ON1 Photo RAW just dropped today. As a panoramic photographer, I am excited to test out the tools. The feature is still technically “in beta” so one would expect it to get better over time.
Officially, the tool even warns you when launching:
“The Panorama Stitching feature is still being enhanced and improved for certain scenarios. It works for most panoramas, however, there are still cases where the results are not perfect. This can occur when there are changes in exposure or color caused by shooting in an automatic mode, from lens fall-off with wide-angle lenses, or insufficient overlap between photos being stitched together.”
If you want to try the software out for free – click here.
Here’s the official introduction. This is worth checking out as it’s brief and to the point.
How to Make a Panoramic Image in ON1 Photo Raw
The process of making an image in ON1 Photo Raw is pretty straightforward.
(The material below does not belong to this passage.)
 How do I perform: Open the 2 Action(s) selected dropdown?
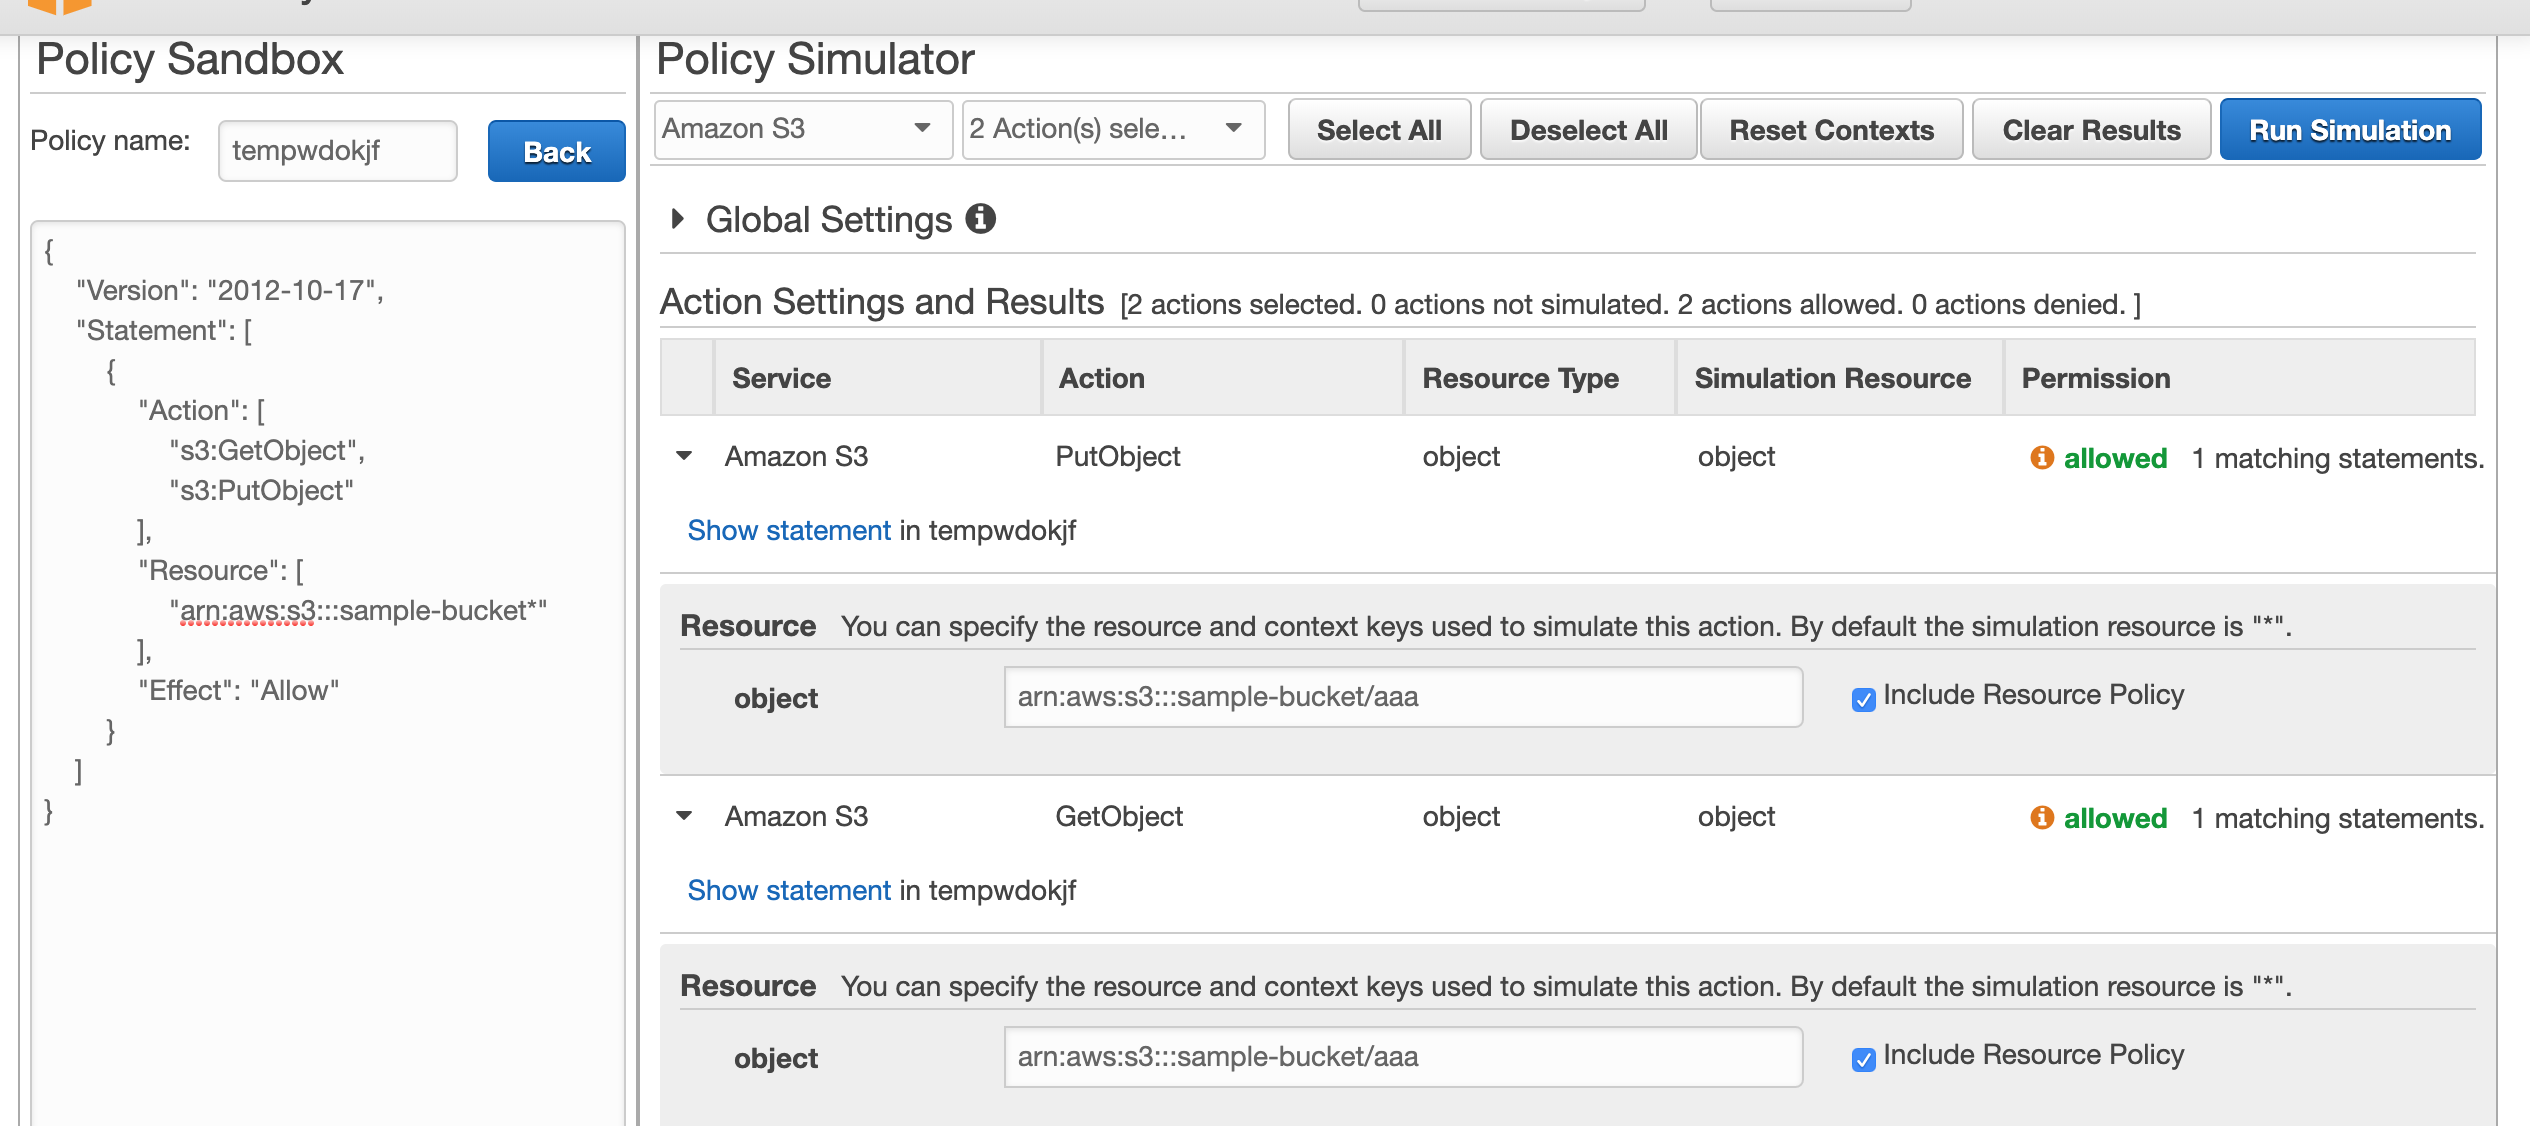(1111, 129)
Here’s how you can merge.
- Choose File > Browse Folder and navigate to a folder with your panoramic images.
- Select all the images you want to use.
- Develop the raw files first and be sure to sync the results from one image to the rest.
- Click the Pano button in the right toolbar.
- After some time, a new dialog opens to show you your options.
- From the Edges pop-up choose how you want to handle any gaps in the data (often caused by a tripod that’s not level).
- None – Merges the panorama without cropping the finished image
- Crop – This trims the edges of your panorama to fit the best rectangular crop. This gives you a smaller image potentially.
- Warp to Fill – Content-aware fill technology tries to stretch the edges of the scene to fill as much of the entire frame as it can. This creates a bigger image (but you should look at closely, as the possibility of “weird” pixels exists).
- Then choose what you want to do with the file.
- Browse – Save it for later
- Develop – Develop the results
- Effects – Apply effects
- An important option is the Add Panoramic Metadata choice. When marked, this allows the image to be pannable on sites like Facebook and Google.
- Once merged it’s easy enough to take the file into the Develop module and touch things up
The merging speeds seemed reasonable. But not great. I’ll assume that this will improve once the application leaves beta.
TEST 1: Merged 24 JPEG exposures from a 360 pano to test. See the results above.
- Photoshop 2018 | 01:16
- Camera Raw/Lightroom | 0:45 to preview image | 1:17 to full quality file
- On1 Photo Raw | 1:20 to preview 3:57 to full quality file
TEST 2: Merged 5 DNG file Pano shot on DJI Osmo
- Photoshop 2018 | 00:29
- Camera Raw/Lightroom | 0:09 to preview image | 0:20 to full quality file
- On1 Photo Raw | 0:06 to preview | 0:30 to full quality file. (missed the end bracket)
TEST 3: Merged 24 DNG Aerial DNG Pano
- Photoshop 2018 | 00:29
- Camera Raw/Lightroom | FAILS
- On1 Photo Raw | 1:20 to preview | 4:49 to full quality file
I’m glad to see another panoramic tool come to market. There aren’t very many outside of Adobe. The tools show lots of promise, excelling in some areas, but needing to catch-up in others.
- Limit of 25 shots. While 25 shots is a lot, I sometimes use more in aerial photos.
- Makes a PSD file. Of course, so does Photoshop. But lightrooms panoramic DNG here which preserves raw flexibility is the winner.
- Some failures. Some aerial shots which seemed easy failed… where not expectedPhotoshop and Lightroom succeeded.
- Some successes. Some shots that Lightroom, failed on, ON1 succeeded. Go figure.
- Don’t worry about the previews. Merges often looked better than the previews.
- Great corrections. The distortion corrected nicely in merges, comparable to Lightroom, and beats Photoshop.
- Social rocks. The include pano data for Facebook works great… insanely great.
- No 360 Support. Just like Lightroom, a true 360 pano could not be seamlessly merged. I have a hack for cylindrical in Photoshop, but it’d be nice to embrace VR.